Quando cenate all’aperto ed usate barbecue a carbonella, cercate di prendere le giuste precauzioni per evitare rischi inutili. Fate sempre attenzione alla carbonella una volta accesa, le fiamme infatti, a causa di anomale folate di vento, potrebbero provocare ustioni se siete troppo vicini. Un altro piccolo problema della carbonella potrebbe essere il fumo, che si sprigionerà in fase iniziale e durante la cottura, a causa del grasso che cadrà sulle fiamme. A lungo andare infatti, l’esposizione al fumo, potrebbe risultare fastidiosa sia alla respirazione che agli occhi, provocando così lacrimazione, soprattutto nei più giovani: per risolvere questi piccoli inconvenienti, comunque assolutamente naturali, si raccomanda sempre di allestire questo tipo di barbecue in zone isolate, aperte, o comunque molto ventilate.

Manutenzione

Per mantenere in ottime condizioni il vostro barbecue a carbonella, così da poterlo utilizzare il più a lungo possibile, dovrete semplicemente adempiere ad alcune pratiche operazioni che ora vi illustrerò. Innanzitutto, dovrete stare molto attenti alla pulizia.

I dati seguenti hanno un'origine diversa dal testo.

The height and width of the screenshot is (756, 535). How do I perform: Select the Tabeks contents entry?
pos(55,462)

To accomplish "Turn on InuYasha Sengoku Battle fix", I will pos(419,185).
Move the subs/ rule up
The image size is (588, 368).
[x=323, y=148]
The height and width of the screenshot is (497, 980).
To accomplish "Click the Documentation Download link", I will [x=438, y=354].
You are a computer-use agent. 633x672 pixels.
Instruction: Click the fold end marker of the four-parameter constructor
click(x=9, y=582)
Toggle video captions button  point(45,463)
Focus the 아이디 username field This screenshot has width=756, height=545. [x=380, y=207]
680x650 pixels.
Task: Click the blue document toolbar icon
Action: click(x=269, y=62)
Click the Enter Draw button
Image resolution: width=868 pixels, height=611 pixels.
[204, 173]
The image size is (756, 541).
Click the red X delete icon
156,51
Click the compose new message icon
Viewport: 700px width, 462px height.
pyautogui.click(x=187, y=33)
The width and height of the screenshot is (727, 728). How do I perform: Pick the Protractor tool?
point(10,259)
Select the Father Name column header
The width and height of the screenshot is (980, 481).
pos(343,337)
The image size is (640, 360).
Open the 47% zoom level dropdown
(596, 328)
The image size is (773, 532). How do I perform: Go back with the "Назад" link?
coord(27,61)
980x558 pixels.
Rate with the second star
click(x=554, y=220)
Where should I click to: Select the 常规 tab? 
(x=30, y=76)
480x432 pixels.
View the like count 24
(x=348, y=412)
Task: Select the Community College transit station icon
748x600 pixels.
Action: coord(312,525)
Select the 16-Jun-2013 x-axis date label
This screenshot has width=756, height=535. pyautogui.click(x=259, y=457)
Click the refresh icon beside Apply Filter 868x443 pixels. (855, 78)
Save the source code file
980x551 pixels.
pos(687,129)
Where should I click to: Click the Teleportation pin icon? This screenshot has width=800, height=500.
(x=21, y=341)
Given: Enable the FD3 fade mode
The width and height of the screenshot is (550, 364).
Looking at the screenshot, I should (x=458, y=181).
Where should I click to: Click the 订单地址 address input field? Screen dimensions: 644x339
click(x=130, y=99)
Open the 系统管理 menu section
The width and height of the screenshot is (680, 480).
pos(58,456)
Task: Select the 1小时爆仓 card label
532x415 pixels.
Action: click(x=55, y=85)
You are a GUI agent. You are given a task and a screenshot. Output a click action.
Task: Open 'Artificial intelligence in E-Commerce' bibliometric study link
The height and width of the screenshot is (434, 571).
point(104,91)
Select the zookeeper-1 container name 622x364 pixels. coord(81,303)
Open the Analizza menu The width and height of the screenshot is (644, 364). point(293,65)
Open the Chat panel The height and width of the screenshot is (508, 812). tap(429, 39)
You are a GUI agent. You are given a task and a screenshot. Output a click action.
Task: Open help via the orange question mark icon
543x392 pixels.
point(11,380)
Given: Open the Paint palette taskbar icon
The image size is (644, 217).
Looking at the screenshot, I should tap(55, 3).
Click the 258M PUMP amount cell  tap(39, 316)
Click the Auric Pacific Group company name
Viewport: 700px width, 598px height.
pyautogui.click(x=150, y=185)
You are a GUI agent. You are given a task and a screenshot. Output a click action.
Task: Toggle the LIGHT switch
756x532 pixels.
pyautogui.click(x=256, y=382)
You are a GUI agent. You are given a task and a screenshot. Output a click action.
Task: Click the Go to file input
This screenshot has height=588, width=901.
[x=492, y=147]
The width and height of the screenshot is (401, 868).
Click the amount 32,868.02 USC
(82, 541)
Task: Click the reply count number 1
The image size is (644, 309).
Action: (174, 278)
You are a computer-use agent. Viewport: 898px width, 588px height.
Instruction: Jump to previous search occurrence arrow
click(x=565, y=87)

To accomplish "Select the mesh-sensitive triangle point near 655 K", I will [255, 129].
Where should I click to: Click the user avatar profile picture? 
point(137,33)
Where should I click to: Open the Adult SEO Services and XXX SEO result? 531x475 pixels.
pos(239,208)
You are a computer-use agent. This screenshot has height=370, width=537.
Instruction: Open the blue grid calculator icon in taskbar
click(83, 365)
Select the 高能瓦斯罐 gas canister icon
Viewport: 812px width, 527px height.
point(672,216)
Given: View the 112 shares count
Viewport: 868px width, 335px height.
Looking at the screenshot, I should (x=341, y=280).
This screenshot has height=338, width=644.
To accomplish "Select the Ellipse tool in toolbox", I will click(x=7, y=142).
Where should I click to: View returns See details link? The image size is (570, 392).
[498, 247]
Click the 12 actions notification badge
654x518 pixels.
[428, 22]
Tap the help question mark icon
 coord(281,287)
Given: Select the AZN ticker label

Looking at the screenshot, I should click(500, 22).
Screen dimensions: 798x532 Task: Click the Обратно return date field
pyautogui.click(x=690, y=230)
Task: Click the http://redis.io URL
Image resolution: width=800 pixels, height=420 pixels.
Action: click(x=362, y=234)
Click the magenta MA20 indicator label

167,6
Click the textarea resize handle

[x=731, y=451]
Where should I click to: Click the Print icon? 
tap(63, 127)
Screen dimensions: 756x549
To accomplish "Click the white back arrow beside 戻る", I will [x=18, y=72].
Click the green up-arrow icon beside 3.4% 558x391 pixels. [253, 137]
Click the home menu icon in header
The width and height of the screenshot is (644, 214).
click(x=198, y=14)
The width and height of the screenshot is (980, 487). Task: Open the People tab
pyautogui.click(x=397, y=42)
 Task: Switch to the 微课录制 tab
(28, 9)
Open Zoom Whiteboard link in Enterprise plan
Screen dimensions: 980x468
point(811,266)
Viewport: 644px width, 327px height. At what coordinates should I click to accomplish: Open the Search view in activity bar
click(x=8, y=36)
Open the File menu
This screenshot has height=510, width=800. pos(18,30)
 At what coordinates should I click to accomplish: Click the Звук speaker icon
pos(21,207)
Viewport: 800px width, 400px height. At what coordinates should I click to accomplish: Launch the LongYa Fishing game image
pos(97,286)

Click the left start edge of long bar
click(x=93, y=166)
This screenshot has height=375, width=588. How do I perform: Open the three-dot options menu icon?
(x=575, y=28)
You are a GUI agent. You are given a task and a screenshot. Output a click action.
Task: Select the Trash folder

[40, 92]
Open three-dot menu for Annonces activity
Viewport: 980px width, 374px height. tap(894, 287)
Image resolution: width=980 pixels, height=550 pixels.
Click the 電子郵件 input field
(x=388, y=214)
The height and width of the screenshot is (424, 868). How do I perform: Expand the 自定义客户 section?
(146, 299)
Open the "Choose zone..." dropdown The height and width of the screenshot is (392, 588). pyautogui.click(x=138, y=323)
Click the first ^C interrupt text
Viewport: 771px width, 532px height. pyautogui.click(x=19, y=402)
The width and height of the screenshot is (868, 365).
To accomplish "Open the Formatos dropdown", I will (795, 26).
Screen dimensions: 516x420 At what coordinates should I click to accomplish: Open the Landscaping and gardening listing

Questo compito dovrete osservarlo sia dopo aver terminato di cucinare, ripulendo le griglie e i ripiani dopo ogni utilizzo, sia durante la fase di cottura eliminando le parti di cibo che vi rimangono incastrate e il grasso che sia è depositato sulle griglie. Dopo che vi sarete accertati che le piastre si sono completamente raffreddate, rimuovetele dal barbecue in modo da pulirle in maniera più meticolosa con apposite spatole, evitando di far incrostare il cibo che poi diventa difficile rimuovere e che potrebbe alterare il sapore delle vostre vivande, senza contare la mancanza di igiene. Per ripulire il piano da lavoro, non utilizzate prodotti abrasivi che rovinerebbero soltanto il vostro barbecue.